- Problem set:
[1] In the forum thread about Twitter, what does Gibson say Twitter probably is, if you set it up right?
[2] Reproduce the passage of the Twitter forum thread from "post #207 of" up to and including "Fan Page Sync.".

- Selected extract:
This is what will help me get more engaged with Twitter. I set my account to only appear to my followers so this is exactly what I need so that I'm not spreading my social networking time too thin.
post #207 of 218
And dis be countin' for fan pages too, right?
post #208 of 218
I'm not sure of the differences, but here's one called Twitter Fan Page Sync.
post #209 of 218
William Gibson describes the reasons (besides funny people) that Twitter is great in an interview with Wired:

Quote:
Wired.com: How about Twitter? More than most authors I’ve checked out, your tweet-happy avatar @GreatDismal seems to be most comfortable messaging and cool-hunting on the service. And in the novel, Twitter’s consistently used as a communication and parenting device, depending on the spook.

Gibson: Well, I discovered Twitter while I was writing the novel, and I immediately saw its odd potential for being a tiny, private darknet that no one else can access. I’m always interested in the spooky repurposing of everyday things. After a few days on Twitter, what was most evident to me is that, if you set it up right, it’s probably the most powerful novelty aggregator that has ever existed. Magazines have always been novelty aggregators, and people who work for them find and assemble new and interesting stuff, and people like me buy them. Or used to buy them, when magazines were the most efficient way to find novel things.

But now with Twitter, after following people who have proven themselves to be extremely adroit and active novelty aggregators, I get more random novelty every day that I can actually use. A lot of it just slides by, but a lot of it is stuff that I used to have to go through considerable trouble to find. And a lot of it is so beyond the stuff I used to be able to find, which is good.

- Extracted records:
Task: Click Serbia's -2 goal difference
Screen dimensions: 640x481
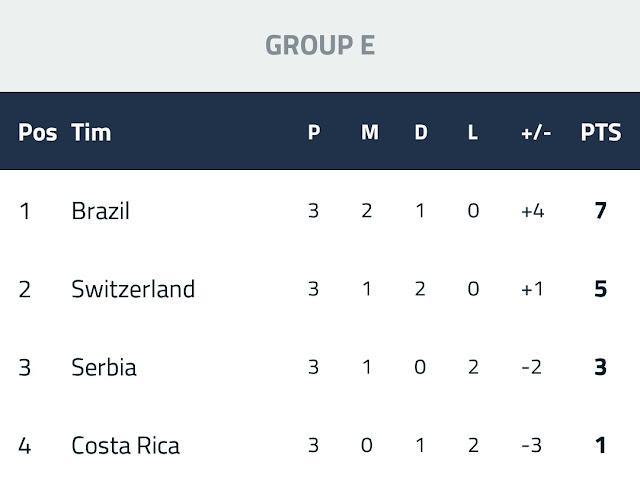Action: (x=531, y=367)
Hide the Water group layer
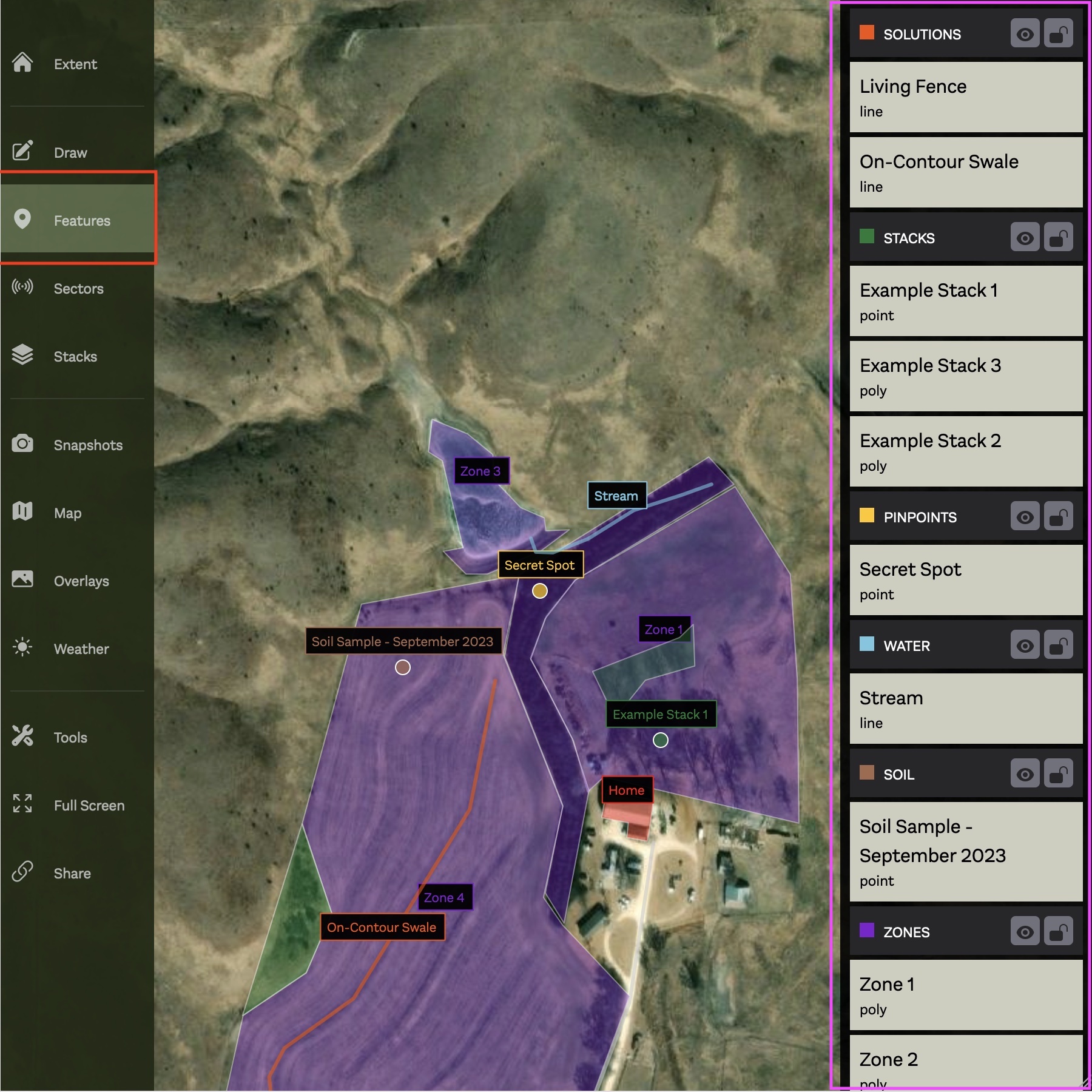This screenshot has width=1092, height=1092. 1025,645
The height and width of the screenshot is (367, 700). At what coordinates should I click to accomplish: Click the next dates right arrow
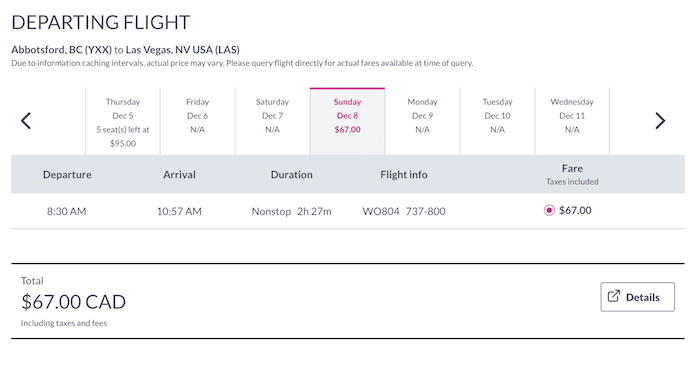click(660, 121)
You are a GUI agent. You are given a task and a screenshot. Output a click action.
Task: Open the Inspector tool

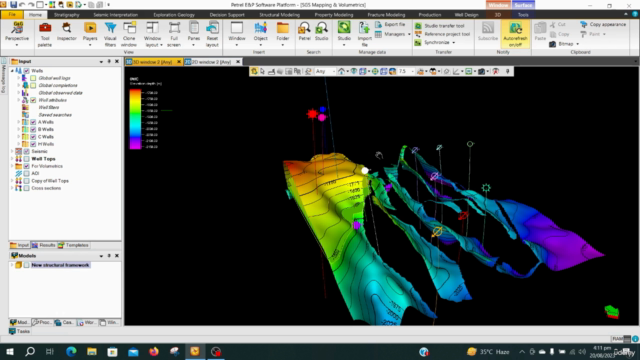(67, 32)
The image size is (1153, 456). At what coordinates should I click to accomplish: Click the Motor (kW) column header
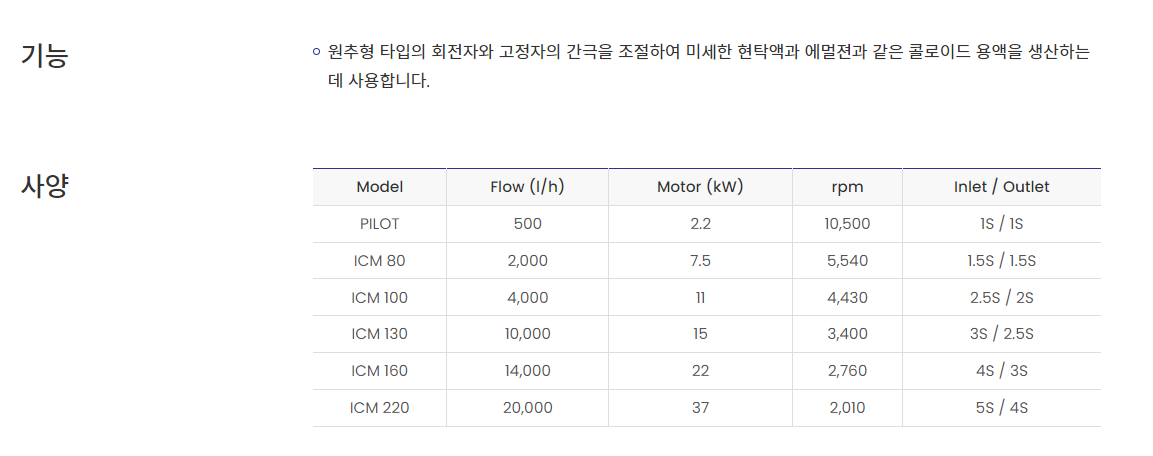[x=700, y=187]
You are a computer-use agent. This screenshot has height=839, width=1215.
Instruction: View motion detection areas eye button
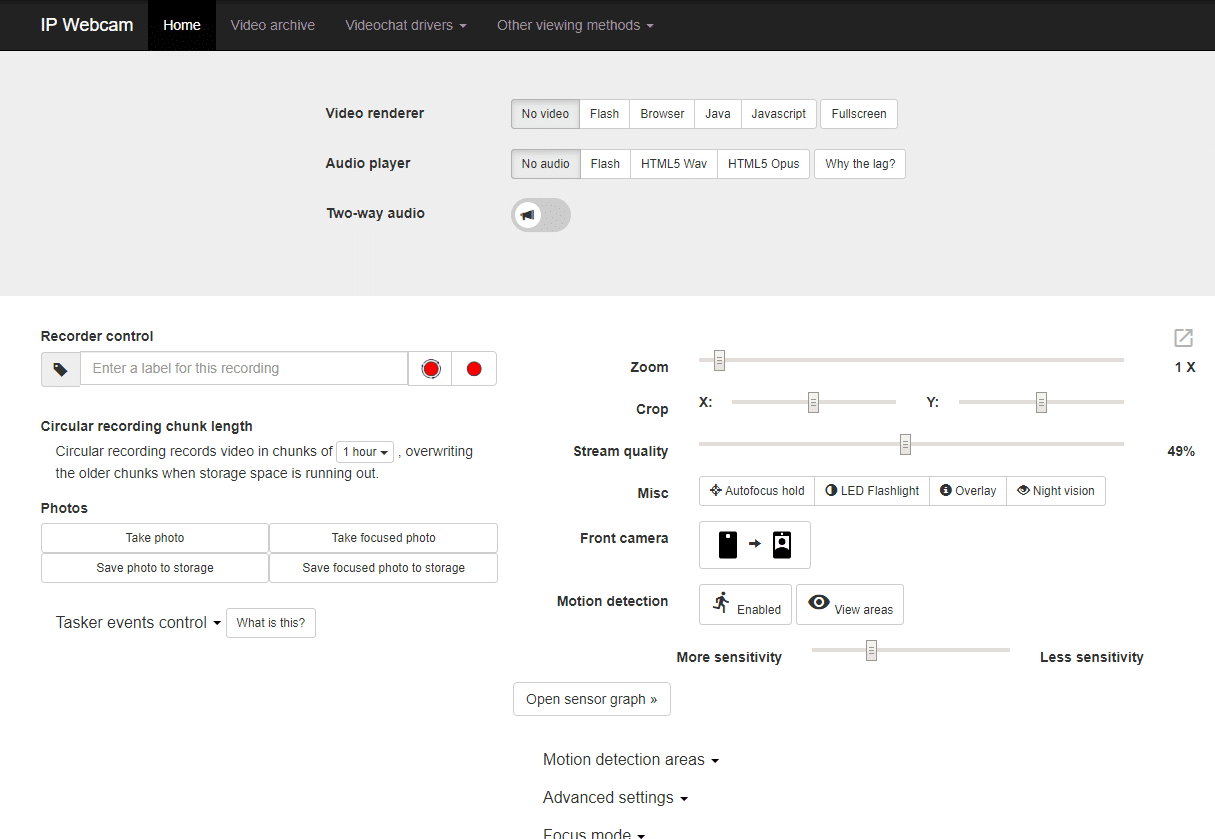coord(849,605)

- Task results:
[1] The most powerful novelty aggregator that has ever existed.

[2]
post #207 of 218
And dis be countin' for fan pages too, right?
post #208 of 218
I'm not sure of the differences, but here's one called Twitter Fan Page Sync.